APPOINTIVE OFFICERS AND AGENTS

7.1 Appointive Officers and Agents. The Board of Directors may appoint such other officers and agents (such as, an Executive Director) in addition to those provided for in Article 4 of these bylaws, as the Board of Directors may deem necessary. Such persons shall have such authority and perform such duties as shall from time to time be prescribed by the Board of Directors. All appointive officers and agents shall hold their respective offices or positions at the pleasure of the Board of Directors, and may be removed from office or discharged at any time with or without cause, provided that removal without cause shall not prejudice the contract rights, if any, of such officers and agents.

ARTICLE 8

SPECIAL COMMITTEES

8.1 Special Committees. The Board of Directors may designate one or more special committees as are necessary and which are not in conflict with other provisions of these bylaws, and the duties of any such special committees shall be prescribed by the Board of Directors upon their designation. Each such special committee shall consist of two or more persons, who may, but need not be, limited to directors of the Corporation. A special committee shall limit its activities to the accomplishment of the tasks for which it is designated and shall have no power to act except as specifically conferred by action of the Board of Directors. Upon the completion of the task for which designated, such special committee shall stand dissolved.

8.2 Quorum and Voting. A majority of the members of a committee shall constitute a quorum for the transaction of business at any meeting of such committee and the act of a majority of the committee members present at a meeting at which a quorum is present shall be the act of the committee.

8.3 Meetings and Notices. Meetings of a committee may be called by the President or the chairman of the committee. Each committee shall meet as often as is necessary to perform its duties. Notice may be given at any time and in any manner reasonably designated to inform the members of the time and place of the meeting. Each committee shall keep minutes of its proceedings.

8.4 Resignations and Removals. Any member of a committee may resign at any time by giving notice to the chairman of the committee or the Secretary of the Corporation. Unless otherwise specified in the notice, such resignation shall take effect upon receipt thereof, and the acceptance of such resignation shall not be necessary to make it effective. The Board of Directors may remove at any time with or without cause any member of any committee who was originally appointed thereto by the Board of Directors as provided in these bylaws.
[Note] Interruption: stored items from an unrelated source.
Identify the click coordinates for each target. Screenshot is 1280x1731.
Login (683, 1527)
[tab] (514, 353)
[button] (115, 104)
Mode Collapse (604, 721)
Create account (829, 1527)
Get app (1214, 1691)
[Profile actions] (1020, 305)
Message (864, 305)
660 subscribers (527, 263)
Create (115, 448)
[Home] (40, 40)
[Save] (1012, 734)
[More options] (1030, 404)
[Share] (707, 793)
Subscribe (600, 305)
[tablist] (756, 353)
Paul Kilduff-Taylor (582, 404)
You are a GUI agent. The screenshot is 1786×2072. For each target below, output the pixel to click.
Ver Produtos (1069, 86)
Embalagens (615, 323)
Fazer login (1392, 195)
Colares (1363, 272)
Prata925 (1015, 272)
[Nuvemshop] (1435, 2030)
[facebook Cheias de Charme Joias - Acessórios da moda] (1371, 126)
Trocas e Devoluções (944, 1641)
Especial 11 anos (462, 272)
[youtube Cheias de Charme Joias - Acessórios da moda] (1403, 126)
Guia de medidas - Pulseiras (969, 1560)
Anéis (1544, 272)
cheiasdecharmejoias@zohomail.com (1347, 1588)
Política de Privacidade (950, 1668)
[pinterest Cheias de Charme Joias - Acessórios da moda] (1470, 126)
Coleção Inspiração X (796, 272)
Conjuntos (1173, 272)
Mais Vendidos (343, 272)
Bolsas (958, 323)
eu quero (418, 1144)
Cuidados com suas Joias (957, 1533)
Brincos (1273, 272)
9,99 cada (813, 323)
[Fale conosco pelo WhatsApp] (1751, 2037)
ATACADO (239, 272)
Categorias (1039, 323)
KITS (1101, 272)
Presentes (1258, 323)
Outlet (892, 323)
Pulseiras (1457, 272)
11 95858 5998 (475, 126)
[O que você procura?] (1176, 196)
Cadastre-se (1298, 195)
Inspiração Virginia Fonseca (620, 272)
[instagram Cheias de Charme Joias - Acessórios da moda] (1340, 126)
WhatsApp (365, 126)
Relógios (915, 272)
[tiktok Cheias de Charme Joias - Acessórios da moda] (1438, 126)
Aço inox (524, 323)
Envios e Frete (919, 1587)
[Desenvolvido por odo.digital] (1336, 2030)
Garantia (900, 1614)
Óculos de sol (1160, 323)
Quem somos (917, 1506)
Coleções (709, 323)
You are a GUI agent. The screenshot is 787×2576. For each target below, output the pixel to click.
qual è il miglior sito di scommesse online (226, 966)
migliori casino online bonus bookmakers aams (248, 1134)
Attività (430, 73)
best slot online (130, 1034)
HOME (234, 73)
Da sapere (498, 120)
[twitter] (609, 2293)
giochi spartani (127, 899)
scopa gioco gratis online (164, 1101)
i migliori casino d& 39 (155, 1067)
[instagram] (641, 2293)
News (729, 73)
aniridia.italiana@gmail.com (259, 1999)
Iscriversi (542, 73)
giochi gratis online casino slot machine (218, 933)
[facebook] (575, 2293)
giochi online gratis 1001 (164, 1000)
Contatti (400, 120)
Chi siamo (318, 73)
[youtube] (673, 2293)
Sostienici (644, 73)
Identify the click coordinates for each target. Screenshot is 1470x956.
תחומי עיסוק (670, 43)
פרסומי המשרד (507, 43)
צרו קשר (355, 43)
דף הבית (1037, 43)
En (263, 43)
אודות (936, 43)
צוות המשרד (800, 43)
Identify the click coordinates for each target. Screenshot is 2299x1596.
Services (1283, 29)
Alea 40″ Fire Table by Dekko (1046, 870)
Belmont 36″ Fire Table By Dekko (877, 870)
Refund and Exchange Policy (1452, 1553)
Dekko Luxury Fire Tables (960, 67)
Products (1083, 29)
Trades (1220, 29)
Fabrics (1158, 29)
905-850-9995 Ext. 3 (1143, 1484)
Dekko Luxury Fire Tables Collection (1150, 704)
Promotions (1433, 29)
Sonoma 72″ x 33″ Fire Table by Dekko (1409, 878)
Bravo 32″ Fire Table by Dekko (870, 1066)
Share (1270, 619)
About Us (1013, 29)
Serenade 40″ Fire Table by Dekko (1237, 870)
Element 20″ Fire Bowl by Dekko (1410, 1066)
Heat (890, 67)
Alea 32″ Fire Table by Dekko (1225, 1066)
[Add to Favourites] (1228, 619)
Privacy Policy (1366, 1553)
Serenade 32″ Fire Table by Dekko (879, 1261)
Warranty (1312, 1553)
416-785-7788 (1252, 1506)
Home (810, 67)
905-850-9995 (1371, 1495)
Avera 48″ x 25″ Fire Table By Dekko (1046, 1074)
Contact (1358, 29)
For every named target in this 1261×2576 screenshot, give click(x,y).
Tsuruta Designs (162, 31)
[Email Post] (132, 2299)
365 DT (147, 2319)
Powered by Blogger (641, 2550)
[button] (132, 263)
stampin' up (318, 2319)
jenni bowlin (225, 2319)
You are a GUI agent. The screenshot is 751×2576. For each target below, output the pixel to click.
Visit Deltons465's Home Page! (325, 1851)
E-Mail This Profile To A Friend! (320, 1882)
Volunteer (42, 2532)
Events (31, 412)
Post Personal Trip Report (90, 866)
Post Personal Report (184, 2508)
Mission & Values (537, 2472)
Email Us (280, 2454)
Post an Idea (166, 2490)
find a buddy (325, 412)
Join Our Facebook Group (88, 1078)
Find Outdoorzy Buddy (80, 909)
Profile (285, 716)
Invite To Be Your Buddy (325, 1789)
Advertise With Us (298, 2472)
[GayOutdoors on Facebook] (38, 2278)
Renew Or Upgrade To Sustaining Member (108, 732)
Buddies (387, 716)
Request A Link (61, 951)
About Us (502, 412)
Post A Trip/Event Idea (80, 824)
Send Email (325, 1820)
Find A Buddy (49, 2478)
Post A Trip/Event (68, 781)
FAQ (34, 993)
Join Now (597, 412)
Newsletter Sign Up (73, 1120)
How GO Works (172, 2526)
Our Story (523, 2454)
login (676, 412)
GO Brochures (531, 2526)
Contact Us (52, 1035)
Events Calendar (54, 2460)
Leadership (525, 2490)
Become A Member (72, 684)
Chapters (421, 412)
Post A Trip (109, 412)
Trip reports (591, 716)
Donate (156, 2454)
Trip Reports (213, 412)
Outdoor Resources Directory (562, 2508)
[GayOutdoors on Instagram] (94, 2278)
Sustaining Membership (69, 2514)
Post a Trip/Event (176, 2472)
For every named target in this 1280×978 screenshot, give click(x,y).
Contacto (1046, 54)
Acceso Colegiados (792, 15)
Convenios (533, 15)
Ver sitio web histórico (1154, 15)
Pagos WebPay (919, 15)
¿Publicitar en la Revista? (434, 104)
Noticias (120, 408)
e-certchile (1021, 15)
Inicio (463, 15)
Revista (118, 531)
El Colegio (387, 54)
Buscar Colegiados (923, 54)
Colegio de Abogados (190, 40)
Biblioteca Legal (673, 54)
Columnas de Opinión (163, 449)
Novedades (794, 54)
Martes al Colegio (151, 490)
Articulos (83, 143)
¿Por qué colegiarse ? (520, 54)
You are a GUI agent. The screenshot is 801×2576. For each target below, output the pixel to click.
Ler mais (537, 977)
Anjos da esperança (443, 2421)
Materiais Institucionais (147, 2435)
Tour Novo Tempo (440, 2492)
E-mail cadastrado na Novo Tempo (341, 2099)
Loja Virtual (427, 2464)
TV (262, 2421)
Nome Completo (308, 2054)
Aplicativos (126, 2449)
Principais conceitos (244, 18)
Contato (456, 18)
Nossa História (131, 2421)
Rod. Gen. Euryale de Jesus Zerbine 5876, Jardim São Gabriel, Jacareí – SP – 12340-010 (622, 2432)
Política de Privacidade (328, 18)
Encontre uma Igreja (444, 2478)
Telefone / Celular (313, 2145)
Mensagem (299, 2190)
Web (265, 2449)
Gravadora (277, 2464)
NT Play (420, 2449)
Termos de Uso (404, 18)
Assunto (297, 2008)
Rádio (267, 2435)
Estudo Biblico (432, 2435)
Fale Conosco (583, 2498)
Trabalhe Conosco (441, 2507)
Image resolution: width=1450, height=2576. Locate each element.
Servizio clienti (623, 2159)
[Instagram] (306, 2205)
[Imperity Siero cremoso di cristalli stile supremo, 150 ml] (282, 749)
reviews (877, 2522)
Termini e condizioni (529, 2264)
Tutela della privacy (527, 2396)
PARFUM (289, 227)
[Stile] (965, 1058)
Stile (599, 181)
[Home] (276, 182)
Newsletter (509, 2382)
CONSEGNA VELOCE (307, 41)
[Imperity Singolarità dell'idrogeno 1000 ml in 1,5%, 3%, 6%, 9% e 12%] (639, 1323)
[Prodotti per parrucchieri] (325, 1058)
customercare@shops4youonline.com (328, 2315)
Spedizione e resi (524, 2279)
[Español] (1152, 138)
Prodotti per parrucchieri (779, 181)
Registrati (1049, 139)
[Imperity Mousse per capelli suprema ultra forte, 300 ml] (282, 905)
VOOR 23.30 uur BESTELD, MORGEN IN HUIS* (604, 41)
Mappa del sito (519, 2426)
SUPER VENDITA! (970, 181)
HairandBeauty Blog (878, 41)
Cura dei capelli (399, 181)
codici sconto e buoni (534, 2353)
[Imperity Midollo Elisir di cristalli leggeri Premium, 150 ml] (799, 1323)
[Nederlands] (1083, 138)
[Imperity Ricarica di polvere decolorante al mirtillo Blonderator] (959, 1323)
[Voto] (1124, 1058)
8.5 Vacancies. A vacancy on a committee shall be filled for the unexpired portion of the term of the former occupant in the same manner in which an original appointment to such committee is made.

ARTICLE 9

AMENDMENT

9.1 Amendment. Any amendment of the bylaws must be approved by at the annual meeting of Members at which more than fifty percent of the members are present, in person or by proxy, by the affirmative vote of a majority of the members present at such meeting; provided, that notice of the proposed amendment shall have been given to each member in writing at least thirty (30) days prior to such meeting.

ARTICLE 10

INDEMNIFICATION OF DIRECTORS AND OFFICERS

10.1 Indemnification. Chapter 8 of the Texas Business Organizations Code permits the Corporation to indemnify any person who is or was a director, officer, employee or agent of the Corporation, any person who while a director of the Corporation, is or was serving at the request of the Corporation as a director, officer, partner, venturer, proprietor, director, employee, agent, or similar functionary of another foreign ordomestic corporation partnership, joint venture, sole proprietorship, trust, employee benefit plan, or other enterprise, and any other person who is not or was not a director, officer, employee, or agent of the Corporation but who is or was serving at the request of the Corporation as a director, officer, partner, venturer, proprietor, director, employee, agent, or similar functionary of another foreign or domestic corporation, partnership, joint venture, sole proprietorship, trust, employee benefit plan, or other enterprise, to the extent and under the circumstances set forth therein. The Corporation hereby elects to and does hereby indemnify all such persons to the fullest extent permitted or required by such Chapter promptly upon request of any such person making a request for indemnity hereunder, unless (i) there are restrictions to the contrary in the Articles of Incorporation or (ii) any such indemnification would be considered self-dealing or an excess benefit transaction (but only to the extent it would be so considered) under section 4941 or 4958 of the Internal Revenue Code of 1986, as amended, or the regulations thereunder. Such obligation to so indemnify and to so make all necessary determinations may be specifically enforced by resort to any court of competent jurisdiction. Further, the Corporation shall pay or reimburse the reasonable expenses of such persons covered hereby in advance of the final disposition of any proceeding to the fullest extent permitted by such Article and subject to the conditions thereof.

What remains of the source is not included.